▶ WHAT IS BEING ASKED
With pictures omitted, transcribe exactly the lines from the one containing "This screenshot has height=794, width=1512." to the end of the records below.
--------------------------------------------------
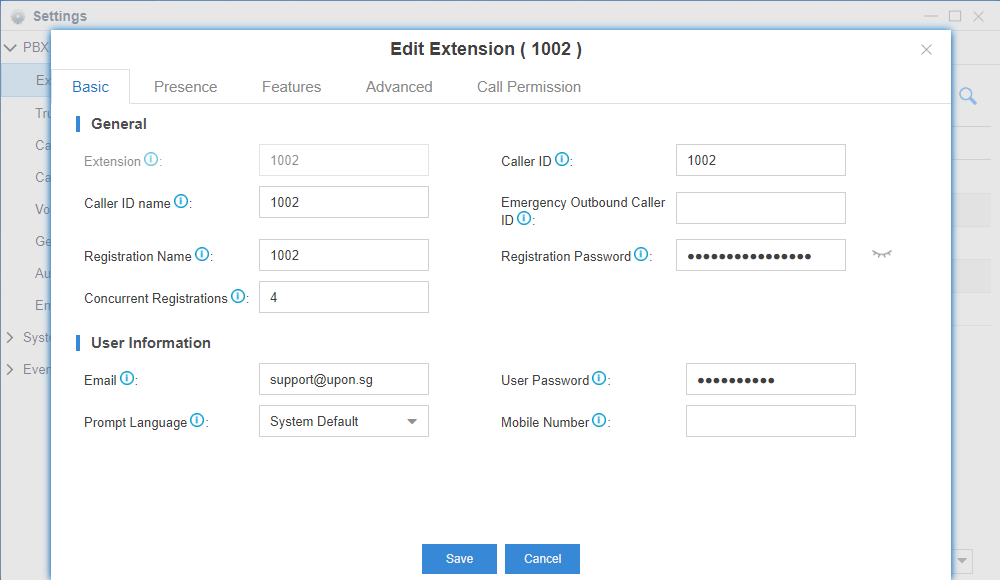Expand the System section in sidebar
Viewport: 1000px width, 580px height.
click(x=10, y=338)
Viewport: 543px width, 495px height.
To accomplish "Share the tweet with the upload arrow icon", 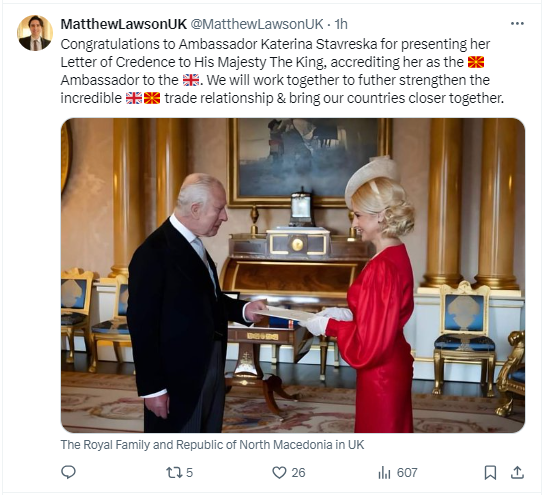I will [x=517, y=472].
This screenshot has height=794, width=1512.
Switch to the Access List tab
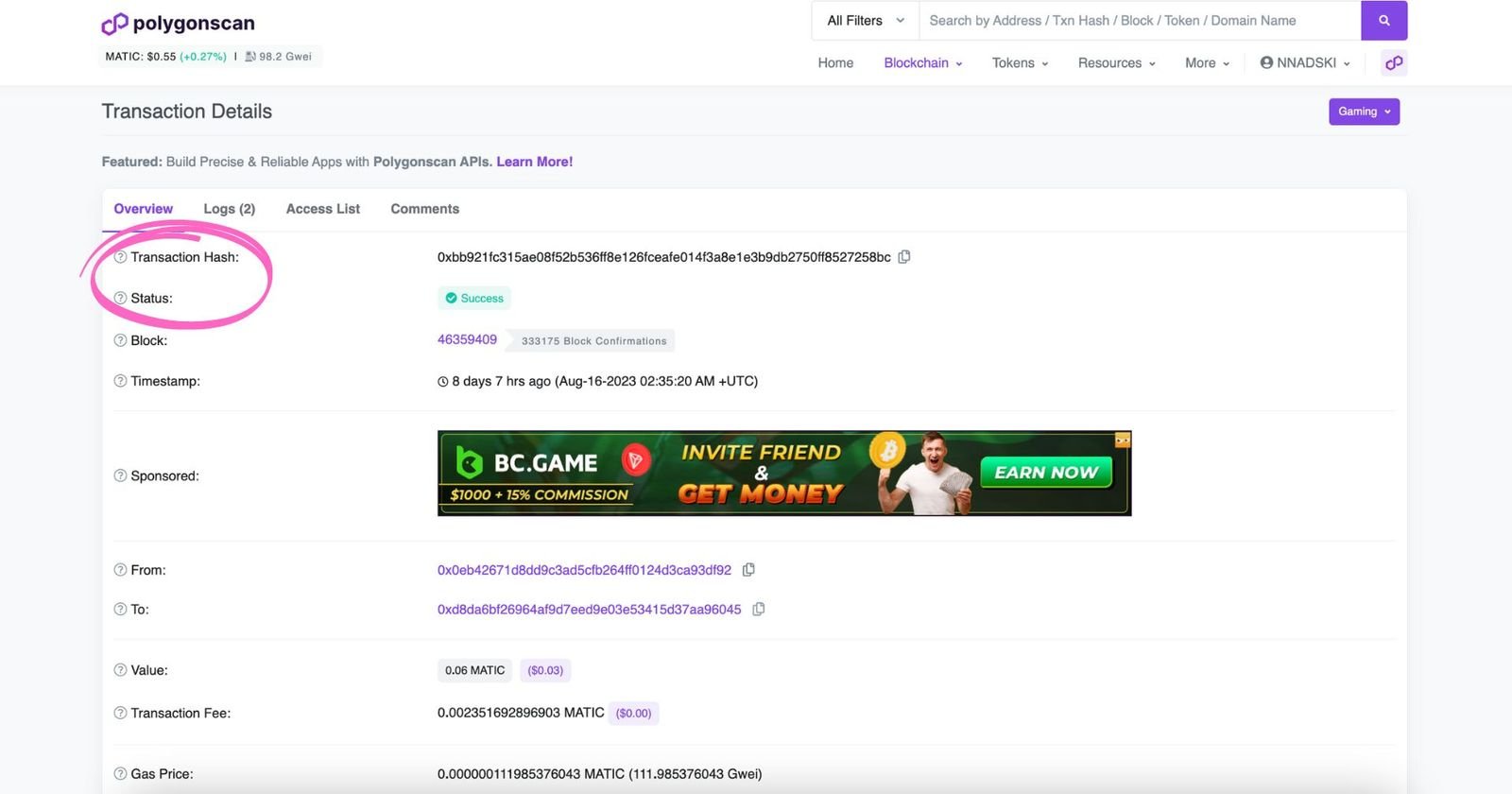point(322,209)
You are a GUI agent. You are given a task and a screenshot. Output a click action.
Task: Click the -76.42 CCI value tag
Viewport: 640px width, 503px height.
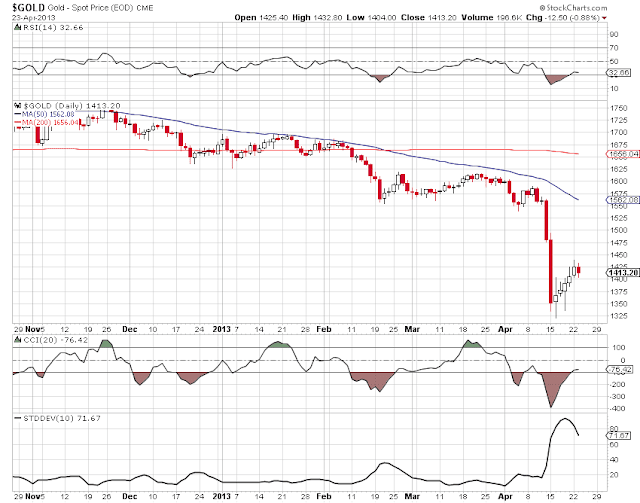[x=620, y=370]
--------------------------------------------------
▶ TASK OUTPUT
This screenshot has height=794, width=1512.
Switch to the Access List tab
point(322,209)
You are a GUI agent. You are given a task and a screenshot. Output a click action.
Task: Click the -76.42 CCI value tag
Viewport: 640px width, 503px height.
[x=620, y=370]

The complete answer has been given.